REQUIRED ACTION: Retype every record that appears below, unchanged.

RECORDS FOR THE EXERCISE:

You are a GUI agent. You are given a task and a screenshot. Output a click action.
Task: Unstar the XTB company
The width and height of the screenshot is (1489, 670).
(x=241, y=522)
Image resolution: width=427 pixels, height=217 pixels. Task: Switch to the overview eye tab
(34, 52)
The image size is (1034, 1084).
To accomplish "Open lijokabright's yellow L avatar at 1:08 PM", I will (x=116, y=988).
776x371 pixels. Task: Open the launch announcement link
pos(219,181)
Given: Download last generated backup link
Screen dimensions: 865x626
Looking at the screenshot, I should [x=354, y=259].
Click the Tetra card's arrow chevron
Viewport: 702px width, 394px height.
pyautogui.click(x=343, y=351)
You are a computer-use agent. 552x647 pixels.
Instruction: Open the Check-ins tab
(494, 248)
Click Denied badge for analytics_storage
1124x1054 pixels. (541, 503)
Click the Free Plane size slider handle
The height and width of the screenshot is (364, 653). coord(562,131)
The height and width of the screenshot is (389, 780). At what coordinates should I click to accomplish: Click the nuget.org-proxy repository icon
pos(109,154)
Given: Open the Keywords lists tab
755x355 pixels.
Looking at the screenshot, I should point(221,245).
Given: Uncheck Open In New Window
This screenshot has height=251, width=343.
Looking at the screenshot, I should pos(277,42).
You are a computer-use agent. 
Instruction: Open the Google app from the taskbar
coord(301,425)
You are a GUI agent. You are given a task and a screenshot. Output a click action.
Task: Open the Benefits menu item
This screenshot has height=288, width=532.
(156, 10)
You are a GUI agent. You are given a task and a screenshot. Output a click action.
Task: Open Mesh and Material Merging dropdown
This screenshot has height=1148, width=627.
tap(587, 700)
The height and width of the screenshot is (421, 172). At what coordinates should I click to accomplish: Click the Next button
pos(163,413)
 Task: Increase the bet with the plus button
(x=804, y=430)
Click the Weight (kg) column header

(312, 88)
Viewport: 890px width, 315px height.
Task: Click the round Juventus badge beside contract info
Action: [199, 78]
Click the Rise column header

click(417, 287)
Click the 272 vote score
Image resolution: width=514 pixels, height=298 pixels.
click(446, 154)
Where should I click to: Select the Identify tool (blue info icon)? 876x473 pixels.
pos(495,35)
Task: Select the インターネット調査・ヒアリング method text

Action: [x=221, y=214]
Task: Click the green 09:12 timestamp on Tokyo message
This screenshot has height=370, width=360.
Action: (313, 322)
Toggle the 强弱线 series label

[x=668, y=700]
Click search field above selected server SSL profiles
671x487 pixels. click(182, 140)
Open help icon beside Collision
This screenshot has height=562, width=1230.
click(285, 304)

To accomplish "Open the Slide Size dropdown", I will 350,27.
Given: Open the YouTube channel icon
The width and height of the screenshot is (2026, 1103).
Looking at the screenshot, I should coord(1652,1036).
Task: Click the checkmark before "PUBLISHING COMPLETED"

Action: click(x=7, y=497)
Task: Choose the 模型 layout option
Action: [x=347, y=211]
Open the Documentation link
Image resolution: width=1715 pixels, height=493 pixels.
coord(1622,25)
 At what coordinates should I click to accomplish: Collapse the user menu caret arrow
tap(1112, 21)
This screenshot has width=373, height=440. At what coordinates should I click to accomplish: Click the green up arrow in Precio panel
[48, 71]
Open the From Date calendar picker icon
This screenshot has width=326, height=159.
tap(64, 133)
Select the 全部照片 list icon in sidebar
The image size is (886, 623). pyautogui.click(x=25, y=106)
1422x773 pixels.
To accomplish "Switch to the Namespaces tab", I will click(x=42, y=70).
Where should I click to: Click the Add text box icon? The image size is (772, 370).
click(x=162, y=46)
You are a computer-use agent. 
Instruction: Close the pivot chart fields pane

EXPECTED ANSWER:
You are a GUI agent. You are given a task and a screenshot. Output a click action.
Task: Unstar the XTB company
The width and height of the screenshot is (1489, 670).
(x=241, y=522)
Image resolution: width=427 pixels, height=217 pixels. Task: Switch to the overview eye tab
(34, 52)
The image size is (1034, 1084).
To accomplish "Open lijokabright's yellow L avatar at 1:08 PM", I will (x=116, y=988).
776x371 pixels. Task: Open the launch announcement link
pos(219,181)
Given: Download last generated backup link
Screen dimensions: 865x626
Looking at the screenshot, I should [x=354, y=259].
Click the Tetra card's arrow chevron
Viewport: 702px width, 394px height.
pyautogui.click(x=343, y=351)
You are a computer-use agent. 552x647 pixels.
Instruction: Open the Check-ins tab
(494, 248)
Click Denied badge for analytics_storage
1124x1054 pixels. (541, 503)
Click the Free Plane size slider handle
The height and width of the screenshot is (364, 653). coord(562,131)
The height and width of the screenshot is (389, 780). At what coordinates should I click to accomplish: Click the nuget.org-proxy repository icon
pos(109,154)
Given: Open the Keywords lists tab
755x355 pixels.
Looking at the screenshot, I should point(221,245).
Given: Uncheck Open In New Window
This screenshot has height=251, width=343.
Looking at the screenshot, I should pos(277,42).
You are a computer-use agent. 
Instruction: Open the Google app from the taskbar
coord(301,425)
You are a GUI agent. You are given a task and a screenshot. Output a click action.
Task: Open the Benefits menu item
This screenshot has height=288, width=532.
(156, 10)
You are a GUI agent. You are given a task and a screenshot. Output a click action.
Task: Open Mesh and Material Merging dropdown
This screenshot has height=1148, width=627.
tap(587, 700)
The height and width of the screenshot is (421, 172). At what coordinates should I click to accomplish: Click the Next button
pos(163,413)
 Task: Increase the bet with the plus button
(x=804, y=430)
Click the Weight (kg) column header

(312, 88)
Viewport: 890px width, 315px height.
Task: Click the round Juventus badge beside contract info
Action: [199, 78]
Click the Rise column header

click(417, 287)
Click the 272 vote score
Image resolution: width=514 pixels, height=298 pixels.
click(446, 154)
Where should I click to: Select the Identify tool (blue info icon)? 876x473 pixels.
pos(495,35)
Task: Select the インターネット調査・ヒアリング method text

Action: [x=221, y=214]
Task: Click the green 09:12 timestamp on Tokyo message
This screenshot has height=370, width=360.
Action: (313, 322)
Toggle the 强弱线 series label

[x=668, y=700]
Click search field above selected server SSL profiles
671x487 pixels. click(182, 140)
Open help icon beside Collision
This screenshot has height=562, width=1230.
click(285, 304)

To accomplish "Open the Slide Size dropdown", I will 350,27.
Given: Open the YouTube channel icon
The width and height of the screenshot is (2026, 1103).
Looking at the screenshot, I should coord(1652,1036).
Task: Click the checkmark before "PUBLISHING COMPLETED"

Action: click(x=7, y=497)
Task: Choose the 模型 layout option
Action: [x=347, y=211]
Open the Documentation link
Image resolution: width=1715 pixels, height=493 pixels.
coord(1622,25)
 At what coordinates should I click to accomplish: Collapse the user menu caret arrow
tap(1112, 21)
This screenshot has width=373, height=440. At what coordinates should I click to accomplish: Click the green up arrow in Precio panel
[48, 71]
Open the From Date calendar picker icon
This screenshot has width=326, height=159.
tap(64, 133)
Select the 全部照片 list icon in sidebar
The image size is (886, 623). pyautogui.click(x=25, y=106)
1422x773 pixels.
To accomplish "Switch to the Namespaces tab", I will click(x=42, y=70).
Where should I click to: Click the Add text box icon? The image size is (772, 370).
click(x=162, y=46)
You are a computer-use agent. 
Instruction: Close the pivot chart fields pane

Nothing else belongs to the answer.